Toronto – A court ruling that the Ontario government violated the rights of education workers here has solidified collective bargaining rights for workers across Canada, the Ontario Public Service Employees Union says.
"Yesterday's decision is a great victory for education workers in Ontario," said OPSEU President Warren (Smokey) Thomas. "It confirms what we’ve been saying all along, namely, that the Liberal government trampled those workers' Charter rights in its fanatical pursuit of reduced wages and working conditions.
"But what is just as important is that this case adds another brick to the legal foundation of collective bargaining rights in Canada,” he said. “Governments need to recognize that workers’ rights to unionize and take part in collective bargaining are protected by the Canadian Charter of Rights and Freedoms.”
OPSEU was one of five unions to challenge Bill 115, the Putting Students First Act, after the Liberal government of former Premier Dalton McGuinty introduced it in 2012. In his ruling yesterday, Mr. Justice Tom Lederer ruled that, under Bill 115, “it was impossible for true collective bargaining to take place.” The government “failed entirely” to respect collective bargaining and “was unconcerned with the impact of its actions on the individual bargaining units,” Justice Lederer said.
OPSEU’s Thomas called the Liberal government’s approach to collective bargaining “high-handed” and “disdainful of frontline workers and their families.”

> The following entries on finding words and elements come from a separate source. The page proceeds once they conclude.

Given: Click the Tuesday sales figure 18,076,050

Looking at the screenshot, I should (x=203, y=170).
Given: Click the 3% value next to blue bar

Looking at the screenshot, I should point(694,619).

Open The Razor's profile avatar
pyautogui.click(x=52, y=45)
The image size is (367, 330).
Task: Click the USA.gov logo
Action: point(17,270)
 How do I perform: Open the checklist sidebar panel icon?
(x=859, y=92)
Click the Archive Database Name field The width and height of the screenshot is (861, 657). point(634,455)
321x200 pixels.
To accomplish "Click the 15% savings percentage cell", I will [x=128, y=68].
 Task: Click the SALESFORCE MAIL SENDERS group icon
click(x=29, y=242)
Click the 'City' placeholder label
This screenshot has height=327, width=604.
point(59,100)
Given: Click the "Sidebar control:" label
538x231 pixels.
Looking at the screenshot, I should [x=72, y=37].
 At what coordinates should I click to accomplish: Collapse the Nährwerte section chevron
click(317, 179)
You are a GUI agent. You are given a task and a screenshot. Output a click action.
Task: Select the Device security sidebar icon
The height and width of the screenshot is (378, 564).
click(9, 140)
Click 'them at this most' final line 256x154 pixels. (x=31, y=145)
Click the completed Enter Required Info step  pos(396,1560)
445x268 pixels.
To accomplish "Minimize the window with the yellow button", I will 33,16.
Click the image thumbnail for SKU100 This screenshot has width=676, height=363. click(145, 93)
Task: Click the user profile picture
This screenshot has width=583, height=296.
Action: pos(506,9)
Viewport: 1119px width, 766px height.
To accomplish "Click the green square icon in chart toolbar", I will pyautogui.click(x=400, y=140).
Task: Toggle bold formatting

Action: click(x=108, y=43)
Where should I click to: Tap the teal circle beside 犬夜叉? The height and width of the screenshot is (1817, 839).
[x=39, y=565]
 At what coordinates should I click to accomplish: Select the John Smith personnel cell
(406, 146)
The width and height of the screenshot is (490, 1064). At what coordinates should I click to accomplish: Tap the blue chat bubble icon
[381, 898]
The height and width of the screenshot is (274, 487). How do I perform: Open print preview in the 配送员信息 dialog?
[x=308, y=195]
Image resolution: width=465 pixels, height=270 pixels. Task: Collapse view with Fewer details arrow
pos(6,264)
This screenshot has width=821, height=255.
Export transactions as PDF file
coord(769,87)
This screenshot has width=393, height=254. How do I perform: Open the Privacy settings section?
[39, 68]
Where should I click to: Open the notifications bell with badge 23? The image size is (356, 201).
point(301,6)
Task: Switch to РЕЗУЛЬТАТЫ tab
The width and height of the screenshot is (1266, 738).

“Since 2010, the Liberals have mounted an intense campaign against frontline workers in the public sector,” he said. “The sole purpose of that campaign has been to pay for corporate tax cuts introduced in 2010 and 2011 and fund overpriced public-private infrastructure projects delivered by high-ranking donors to the Liberal party.
“Our union will continue to oppose the Liberals’ blatantly anti-worker agenda.”
OPSEU represents 2,700 education workers at seven Ontario school boards.